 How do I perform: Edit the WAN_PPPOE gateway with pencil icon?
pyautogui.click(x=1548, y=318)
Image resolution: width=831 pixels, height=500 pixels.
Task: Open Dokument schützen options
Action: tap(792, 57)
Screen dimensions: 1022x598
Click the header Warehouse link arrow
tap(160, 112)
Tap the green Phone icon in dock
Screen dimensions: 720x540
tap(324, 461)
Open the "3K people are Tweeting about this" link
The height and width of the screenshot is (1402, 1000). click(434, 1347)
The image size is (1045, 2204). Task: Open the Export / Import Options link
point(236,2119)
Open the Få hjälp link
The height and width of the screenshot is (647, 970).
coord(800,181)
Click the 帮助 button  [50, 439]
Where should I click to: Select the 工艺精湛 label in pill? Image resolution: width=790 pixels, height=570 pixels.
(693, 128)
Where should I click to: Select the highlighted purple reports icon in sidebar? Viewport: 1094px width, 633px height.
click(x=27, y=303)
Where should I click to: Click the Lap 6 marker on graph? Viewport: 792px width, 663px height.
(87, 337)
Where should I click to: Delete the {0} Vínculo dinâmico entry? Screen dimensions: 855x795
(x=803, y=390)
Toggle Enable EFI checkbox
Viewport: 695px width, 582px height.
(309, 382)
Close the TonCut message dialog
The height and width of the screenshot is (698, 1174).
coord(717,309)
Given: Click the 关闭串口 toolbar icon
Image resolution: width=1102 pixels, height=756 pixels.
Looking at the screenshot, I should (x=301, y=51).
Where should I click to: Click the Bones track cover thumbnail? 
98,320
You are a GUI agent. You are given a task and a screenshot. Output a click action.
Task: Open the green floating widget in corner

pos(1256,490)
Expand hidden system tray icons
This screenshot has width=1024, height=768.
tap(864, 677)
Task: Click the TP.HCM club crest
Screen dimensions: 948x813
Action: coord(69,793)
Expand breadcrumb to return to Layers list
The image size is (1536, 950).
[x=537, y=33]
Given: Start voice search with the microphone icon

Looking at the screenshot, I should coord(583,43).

## [Problem statement]
From the entries above, print the lines beginning at the one with "The image size is (1045, 2204)." and stopping after the one with "Click the 帮助", exactly as written and with nothing else.

## [Exercise result]
The image size is (1045, 2204). Task: Open the Export / Import Options link
point(236,2119)
Open the Få hjälp link
The height and width of the screenshot is (647, 970).
coord(800,181)
Click the 帮助 button  [50, 439]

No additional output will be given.